We’ve all been tempted by those too-cheap-to-believe $10 packs of charging cables. Cables feel like a thing that should be cheap, and the prices charged by first-party manufacturers like Apple and Samsung can be hard to justify. But be warned: those cheap charging cables aren’t worth the trouble.
In the video above, I go over best practices when shopping around for replacement charging cables. It’s relatively easy to avoid fake or knock-off cables as long as you stick to MFi certified cables for your Apple devices and trusted brands like Anker or Belkin…
MacDailyNews Take: The cheap cables break and end up costing you more than if you bought a quality cable instead. Along with Apple cables that come with Apple products, we extensively use and highly recommend Anker cables and, for that matter, Anker chargers, especially Anker’s new fast GaN chargers.
I once bought a cheap cable (equivalent of 2 bucks) that was broken after one or two days. Literally.
That’s when cheap is actually quite expensive.
Yes, there are times when one thinks they are penny wise, but end up being pound foolish, as the English would say. “You get what you pay for” Is another way of putting it!
AND environmentally unfriendly to boot. Cost to produce, package, ship, and then trash substandard electronics, especially cheap Androids using years-old tech that can never be updated and break within months, is horrendous.

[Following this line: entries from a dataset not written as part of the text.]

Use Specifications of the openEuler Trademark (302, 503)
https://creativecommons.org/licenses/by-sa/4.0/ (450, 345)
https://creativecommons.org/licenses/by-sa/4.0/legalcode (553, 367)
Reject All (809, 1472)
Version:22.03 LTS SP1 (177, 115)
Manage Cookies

Sometimes they get recycled, but you hear plenty about how terrible the non-Apple foreign electronics recycling facilities are.
Don’t be a w*nker – buy a genuine Anker!
If Apple mifi licencing wasn’t so obscene, unsuspecting consumers would not be tempted by Lightning cables that cost about what a durable quality USB cable costs. Apple is too greedy.
You must really enjoy zapping your iPhone with rogue electricity then. Wish I was as rich as you, “rest of the storyographer!”
Yeah, I mean after plunking down the dough for a $4 iPhone, where do they expect folks to find the money to buy a $20 cable!!
Wait, the iPhone is several hundred dollars so it’s actually kinda insane that anyone would have a problem paying for a cable that would protect that investment??
Understood.
Yep, it is understood that you are wrong… again.
Too bad no one here has mentioned the underlying issue, which is Amazon choosing to not vet their merchants, which enables the extensive sales of counterfeit products.
I would think more that it’s Apple supplying cables that are not very durable and then charging very high prices to replace them with another of the same Apple cables. Every one of my Apple supplied cables for my iPods and iPhones and even the power supplies on my MacBook Air have been replaced with higher quality aftermarket cables for less than the lousy Apple cables. Just don’t go too cheap on the aftermarket cables.